Mendel was a Czech priest and biology professor at the University of Vienna. Through his experiments with pea pod plants, he discovered guidelines about how hereditary traits pass from one generation to another. Mendel’s law of segregation states that the sex cells of a plant may contain two different traits, but not both of those traits—a plant can have white flowers or purple flowers, but not both. His law of independent assortment (later known as Mendel’s law of inheritance) states that characteristics are inherited independently of each other—some people with blond hair have blue eyes, but not all people with blond hair have blue eyes. He also ascertained that each inherited characteristic is determined by two hereditary factors (known today as alleles), one from each parent. These factors decide whether a trait is dominant or recessive—or, in other words, whether it will be expressed visibly.

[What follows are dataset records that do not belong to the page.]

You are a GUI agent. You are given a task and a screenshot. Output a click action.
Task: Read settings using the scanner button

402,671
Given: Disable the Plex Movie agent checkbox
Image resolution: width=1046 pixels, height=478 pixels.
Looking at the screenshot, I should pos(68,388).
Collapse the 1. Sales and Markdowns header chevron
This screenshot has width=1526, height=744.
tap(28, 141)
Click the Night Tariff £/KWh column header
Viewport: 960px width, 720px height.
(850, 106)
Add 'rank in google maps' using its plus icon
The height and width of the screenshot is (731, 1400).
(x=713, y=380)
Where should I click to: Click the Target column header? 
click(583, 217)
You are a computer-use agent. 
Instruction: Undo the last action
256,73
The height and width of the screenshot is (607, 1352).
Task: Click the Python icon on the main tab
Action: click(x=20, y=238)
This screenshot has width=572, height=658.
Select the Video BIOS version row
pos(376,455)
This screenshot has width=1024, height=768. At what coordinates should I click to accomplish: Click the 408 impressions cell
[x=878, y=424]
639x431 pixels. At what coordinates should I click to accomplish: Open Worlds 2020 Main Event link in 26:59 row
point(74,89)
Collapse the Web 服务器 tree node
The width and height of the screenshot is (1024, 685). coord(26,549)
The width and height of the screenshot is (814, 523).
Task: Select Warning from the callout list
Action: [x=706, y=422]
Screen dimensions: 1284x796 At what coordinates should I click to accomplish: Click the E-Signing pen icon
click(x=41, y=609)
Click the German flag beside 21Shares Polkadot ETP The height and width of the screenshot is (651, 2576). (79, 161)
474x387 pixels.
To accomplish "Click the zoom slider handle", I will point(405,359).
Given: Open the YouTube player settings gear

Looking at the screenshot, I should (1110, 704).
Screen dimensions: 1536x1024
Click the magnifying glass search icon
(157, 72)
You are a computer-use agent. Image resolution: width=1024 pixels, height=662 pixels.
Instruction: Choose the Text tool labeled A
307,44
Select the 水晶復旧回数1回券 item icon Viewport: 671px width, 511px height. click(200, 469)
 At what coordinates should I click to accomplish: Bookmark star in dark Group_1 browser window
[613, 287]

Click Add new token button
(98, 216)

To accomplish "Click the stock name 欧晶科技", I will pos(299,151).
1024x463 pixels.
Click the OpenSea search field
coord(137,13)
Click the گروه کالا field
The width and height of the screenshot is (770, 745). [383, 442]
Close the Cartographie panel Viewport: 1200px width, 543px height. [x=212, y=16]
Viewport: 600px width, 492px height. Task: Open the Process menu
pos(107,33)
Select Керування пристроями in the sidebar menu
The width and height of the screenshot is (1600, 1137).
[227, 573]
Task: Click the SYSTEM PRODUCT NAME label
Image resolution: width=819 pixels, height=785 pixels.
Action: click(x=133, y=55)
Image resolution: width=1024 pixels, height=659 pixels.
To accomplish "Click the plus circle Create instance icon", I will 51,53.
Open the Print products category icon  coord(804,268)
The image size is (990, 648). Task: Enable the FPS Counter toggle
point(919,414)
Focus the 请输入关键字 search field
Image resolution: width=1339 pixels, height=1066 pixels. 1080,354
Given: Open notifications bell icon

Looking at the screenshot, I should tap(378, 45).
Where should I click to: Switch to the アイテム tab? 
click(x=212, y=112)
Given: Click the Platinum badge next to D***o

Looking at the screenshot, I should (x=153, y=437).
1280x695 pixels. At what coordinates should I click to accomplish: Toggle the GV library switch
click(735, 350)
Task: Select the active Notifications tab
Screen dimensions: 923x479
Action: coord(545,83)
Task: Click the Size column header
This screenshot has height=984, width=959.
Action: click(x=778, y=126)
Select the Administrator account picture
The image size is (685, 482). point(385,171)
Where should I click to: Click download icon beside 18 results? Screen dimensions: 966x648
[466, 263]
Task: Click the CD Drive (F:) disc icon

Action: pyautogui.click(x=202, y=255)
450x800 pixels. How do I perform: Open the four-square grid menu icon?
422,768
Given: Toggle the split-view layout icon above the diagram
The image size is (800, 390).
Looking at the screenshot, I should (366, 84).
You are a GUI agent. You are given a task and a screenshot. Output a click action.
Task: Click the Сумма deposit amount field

Between 1856 and 1863, Mendel worked in an experimental garden, breeding different combinations of pea pod plants and carefully recording the outcomes. He worked with seven characteristics: plant height, pod shape and color, seed shape and color, and flower position and color. His results showed that when a yellow pea and a green pea were bred together, for example, their offspring plant was always yellow— but in the next generation, green peas appeared in a ratio of one to three. He determined that green was a recessive trait and yellow a dominant one, meaning that green plants could occur only when an offspring received a green trait from each parent, not from just one.

Mendel published his research in 1866, but it wasn’t until 1900, after his death, that his work was rediscovered and his findings built upon. William Bateson (1861– 1926), a British geneticist who followed up on Mendel’s previous work, coined the terms gene, genetics, and allele in the early 1900s. In the next several decades, thanks to Mendel’s early research, genes and chromosomes were better defined.

ADDITIONAL FACTS

  1. The rediscovery of Mendel’s work led to the descriptions of genotype (the set of genes an organism carries) and phenotype (an organism’s observable characteristics, influenced both by the genotype and by the environment).
  2. The terms homozygous and heterozygous were later coined to describe genes that, respectively, contained two of the same alleles (two yellow dominant traits or two green recessives, for example) or one of each (such as one green recessive and one yellow dominant).
  3. In the 1950s, Arthur Kornberg (1918–2007) and Severo Ochoa (1905–1993) described DNA, the molecule of which genes are made, and James Watson (1928–) and Francis Crick (1916–2004) showed that DNA’s structure was a double helix.
  4. Humans and chimpanzees share 98 percent of their genes.